Dimerization of matrix protein is required for budding of respiratory syncytial virus.

UNLABELLED

Respiratory syncytial virus (RSV) infects epithelial cells of the respiratory tract and is a major cause of bronchiolitis and pneumonia in children and the elderly. The virus assembles and buds through the plasma membrane, forming elongated membrane filaments, but details of how this happens remain obscure. Oligomerization of the matrix protein (M) is a key step in the process of assembly and infectious virus production. In addition, it was suggested to affect the conformation of the fusion protein, the major current target for RSV antivirals, in the mature virus. The structure and assembly of M are thus key parameters in the RSV antiviral development strategy. The structure of RSV M was previously published as a monomer. Other paramyxovirus M proteins have been shown to dimerize, and biochemical data suggest that RSV M also dimerizes. Here, using size exclusion chromatography-multiangle laser light scattering, we show that the protein is dimeric in solution. We also crystallized M in two crystal forms and show that it assembles into equivalent dimers in both lattices. Dimerization interface mutations destabilize the M dimer in vitro. To assess the biological relevance of dimerization, we used confocal imaging to show that dimerization interface mutants of M fail to assemble into viral filaments on the plasma membrane. Additionally, budding and release of virus-like particles are prevented in M mutants that fail to form filaments. Importantly, we show that M is biologically active as a dimer and that the switch from M dimers to higher-order oligomers triggers viral filament assembly and virus production.

IMPORTANCE

Human respiratory syncytial virus (RSV) is the most frequent cause of infantile bronchiolitis and pneumonia. The enormous burden of RSV makes it a major unmet target for a vaccine and antiviral drug therapy.

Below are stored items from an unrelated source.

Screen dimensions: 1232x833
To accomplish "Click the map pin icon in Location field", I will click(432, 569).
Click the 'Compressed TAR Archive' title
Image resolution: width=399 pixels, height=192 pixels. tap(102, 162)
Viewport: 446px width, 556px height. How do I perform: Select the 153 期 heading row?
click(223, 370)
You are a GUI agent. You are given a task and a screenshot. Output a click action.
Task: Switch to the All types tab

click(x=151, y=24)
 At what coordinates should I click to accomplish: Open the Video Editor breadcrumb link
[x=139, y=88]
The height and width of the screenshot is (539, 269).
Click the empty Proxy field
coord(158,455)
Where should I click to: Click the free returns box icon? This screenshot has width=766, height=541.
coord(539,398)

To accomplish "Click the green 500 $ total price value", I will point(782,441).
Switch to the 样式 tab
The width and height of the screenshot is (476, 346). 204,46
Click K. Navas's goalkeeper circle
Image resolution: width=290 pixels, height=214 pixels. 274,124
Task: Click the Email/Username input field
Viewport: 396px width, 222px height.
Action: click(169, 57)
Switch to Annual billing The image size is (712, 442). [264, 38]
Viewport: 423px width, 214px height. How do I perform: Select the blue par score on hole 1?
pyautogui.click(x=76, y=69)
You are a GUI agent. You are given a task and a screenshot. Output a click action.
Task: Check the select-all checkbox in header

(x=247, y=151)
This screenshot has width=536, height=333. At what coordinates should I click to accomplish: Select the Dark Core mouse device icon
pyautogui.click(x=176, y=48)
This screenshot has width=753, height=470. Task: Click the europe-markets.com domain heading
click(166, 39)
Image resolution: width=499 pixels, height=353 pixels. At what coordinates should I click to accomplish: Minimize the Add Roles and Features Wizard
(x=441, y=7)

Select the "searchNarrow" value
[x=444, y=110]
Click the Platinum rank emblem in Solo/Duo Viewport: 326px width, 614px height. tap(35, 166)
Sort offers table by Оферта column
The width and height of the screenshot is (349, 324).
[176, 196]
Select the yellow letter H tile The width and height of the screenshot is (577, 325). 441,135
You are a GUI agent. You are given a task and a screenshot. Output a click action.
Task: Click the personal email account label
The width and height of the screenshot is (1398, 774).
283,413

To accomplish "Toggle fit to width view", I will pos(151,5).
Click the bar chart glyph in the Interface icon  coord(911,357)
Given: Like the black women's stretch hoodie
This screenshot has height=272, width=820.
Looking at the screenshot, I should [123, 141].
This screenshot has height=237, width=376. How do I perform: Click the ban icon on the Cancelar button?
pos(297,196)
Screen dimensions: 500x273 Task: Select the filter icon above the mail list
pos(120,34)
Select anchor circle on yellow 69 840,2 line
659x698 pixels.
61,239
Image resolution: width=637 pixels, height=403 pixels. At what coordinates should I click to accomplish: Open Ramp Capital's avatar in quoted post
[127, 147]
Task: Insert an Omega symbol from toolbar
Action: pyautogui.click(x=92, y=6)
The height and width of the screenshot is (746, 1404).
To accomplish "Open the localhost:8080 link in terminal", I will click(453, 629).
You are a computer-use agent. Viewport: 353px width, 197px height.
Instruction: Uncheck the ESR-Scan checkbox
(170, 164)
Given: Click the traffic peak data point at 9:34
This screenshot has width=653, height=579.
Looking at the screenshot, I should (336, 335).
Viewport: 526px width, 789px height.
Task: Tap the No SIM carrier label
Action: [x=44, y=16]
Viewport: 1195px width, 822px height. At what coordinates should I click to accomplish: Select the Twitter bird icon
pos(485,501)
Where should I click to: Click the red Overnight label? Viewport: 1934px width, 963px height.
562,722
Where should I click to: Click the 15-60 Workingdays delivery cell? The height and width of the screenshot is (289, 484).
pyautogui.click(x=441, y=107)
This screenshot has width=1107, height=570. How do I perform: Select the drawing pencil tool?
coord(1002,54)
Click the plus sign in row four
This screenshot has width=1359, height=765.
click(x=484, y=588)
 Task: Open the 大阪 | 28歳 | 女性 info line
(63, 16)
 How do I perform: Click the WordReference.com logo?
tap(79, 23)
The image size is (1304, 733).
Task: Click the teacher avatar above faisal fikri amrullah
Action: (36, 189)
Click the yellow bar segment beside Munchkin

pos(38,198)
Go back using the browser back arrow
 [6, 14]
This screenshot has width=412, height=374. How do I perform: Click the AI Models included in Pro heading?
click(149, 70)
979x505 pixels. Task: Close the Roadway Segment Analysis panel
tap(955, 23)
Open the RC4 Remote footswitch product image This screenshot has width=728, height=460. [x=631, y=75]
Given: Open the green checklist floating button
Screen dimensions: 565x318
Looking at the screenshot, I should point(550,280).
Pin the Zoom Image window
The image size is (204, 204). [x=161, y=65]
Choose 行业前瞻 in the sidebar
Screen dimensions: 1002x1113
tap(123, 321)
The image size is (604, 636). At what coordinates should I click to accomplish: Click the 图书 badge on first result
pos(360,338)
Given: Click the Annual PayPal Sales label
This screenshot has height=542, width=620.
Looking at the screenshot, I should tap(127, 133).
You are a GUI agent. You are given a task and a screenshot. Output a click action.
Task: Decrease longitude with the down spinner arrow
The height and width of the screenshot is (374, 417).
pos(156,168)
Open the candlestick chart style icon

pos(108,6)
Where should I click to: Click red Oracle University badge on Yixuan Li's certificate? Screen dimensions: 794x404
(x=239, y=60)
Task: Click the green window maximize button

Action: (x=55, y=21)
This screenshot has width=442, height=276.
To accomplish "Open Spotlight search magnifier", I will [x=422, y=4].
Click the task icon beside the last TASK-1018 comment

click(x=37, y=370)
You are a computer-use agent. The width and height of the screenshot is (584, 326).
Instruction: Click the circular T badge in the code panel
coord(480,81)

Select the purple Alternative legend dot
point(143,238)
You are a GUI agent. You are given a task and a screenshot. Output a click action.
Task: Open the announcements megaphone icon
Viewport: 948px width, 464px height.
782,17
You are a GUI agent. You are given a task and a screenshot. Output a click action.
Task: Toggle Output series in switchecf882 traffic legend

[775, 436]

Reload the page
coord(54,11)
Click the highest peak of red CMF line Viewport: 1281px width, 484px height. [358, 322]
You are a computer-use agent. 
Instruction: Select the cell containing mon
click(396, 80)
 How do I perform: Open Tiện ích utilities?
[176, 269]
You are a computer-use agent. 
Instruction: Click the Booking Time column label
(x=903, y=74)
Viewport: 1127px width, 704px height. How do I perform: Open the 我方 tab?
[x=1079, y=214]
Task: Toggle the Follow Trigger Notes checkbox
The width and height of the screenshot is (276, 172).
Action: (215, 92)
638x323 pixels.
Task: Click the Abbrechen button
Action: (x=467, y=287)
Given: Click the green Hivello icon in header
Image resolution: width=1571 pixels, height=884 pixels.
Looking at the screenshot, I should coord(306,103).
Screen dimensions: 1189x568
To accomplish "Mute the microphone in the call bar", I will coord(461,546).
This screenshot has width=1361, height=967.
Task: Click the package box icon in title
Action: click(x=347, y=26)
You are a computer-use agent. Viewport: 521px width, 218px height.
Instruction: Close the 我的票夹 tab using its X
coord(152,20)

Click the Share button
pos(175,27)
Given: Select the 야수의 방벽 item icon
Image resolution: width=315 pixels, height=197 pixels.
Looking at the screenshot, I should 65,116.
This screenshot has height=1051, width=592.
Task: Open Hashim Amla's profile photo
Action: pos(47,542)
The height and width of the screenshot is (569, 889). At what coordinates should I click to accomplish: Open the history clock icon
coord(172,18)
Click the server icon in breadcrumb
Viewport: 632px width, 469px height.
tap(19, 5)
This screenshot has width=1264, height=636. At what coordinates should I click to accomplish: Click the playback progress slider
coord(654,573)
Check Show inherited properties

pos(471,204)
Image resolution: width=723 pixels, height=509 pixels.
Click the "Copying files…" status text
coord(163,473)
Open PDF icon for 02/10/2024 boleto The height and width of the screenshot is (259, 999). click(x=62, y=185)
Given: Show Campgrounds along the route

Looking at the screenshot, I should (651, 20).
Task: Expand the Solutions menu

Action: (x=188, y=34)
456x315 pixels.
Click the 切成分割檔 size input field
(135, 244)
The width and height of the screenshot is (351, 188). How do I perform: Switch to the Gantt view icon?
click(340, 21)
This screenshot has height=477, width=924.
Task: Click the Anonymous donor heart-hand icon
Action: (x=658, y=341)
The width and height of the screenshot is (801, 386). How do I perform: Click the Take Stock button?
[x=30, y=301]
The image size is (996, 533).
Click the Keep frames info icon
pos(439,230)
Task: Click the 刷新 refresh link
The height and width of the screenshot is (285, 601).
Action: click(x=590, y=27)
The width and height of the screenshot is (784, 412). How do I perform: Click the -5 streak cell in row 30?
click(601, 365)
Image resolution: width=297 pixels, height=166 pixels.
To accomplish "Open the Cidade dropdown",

Oligomerization of the matrix protein is a key step in the process of assembly and production of infectious virus, but the molecular mechanism of RSV assembly is still poorly understood. Here we show that the RSV matrix protein forms dimers in solution and in crystals; the dimer is essential for formation of higher-order oligomers. Destabilizing the dimer interface resulted in the loss of RSV filament formation and a lack of budding of virus-like particles. Importantly, our findings can potentially lead to new structure-based RSV inhibitors targeting the assembly process.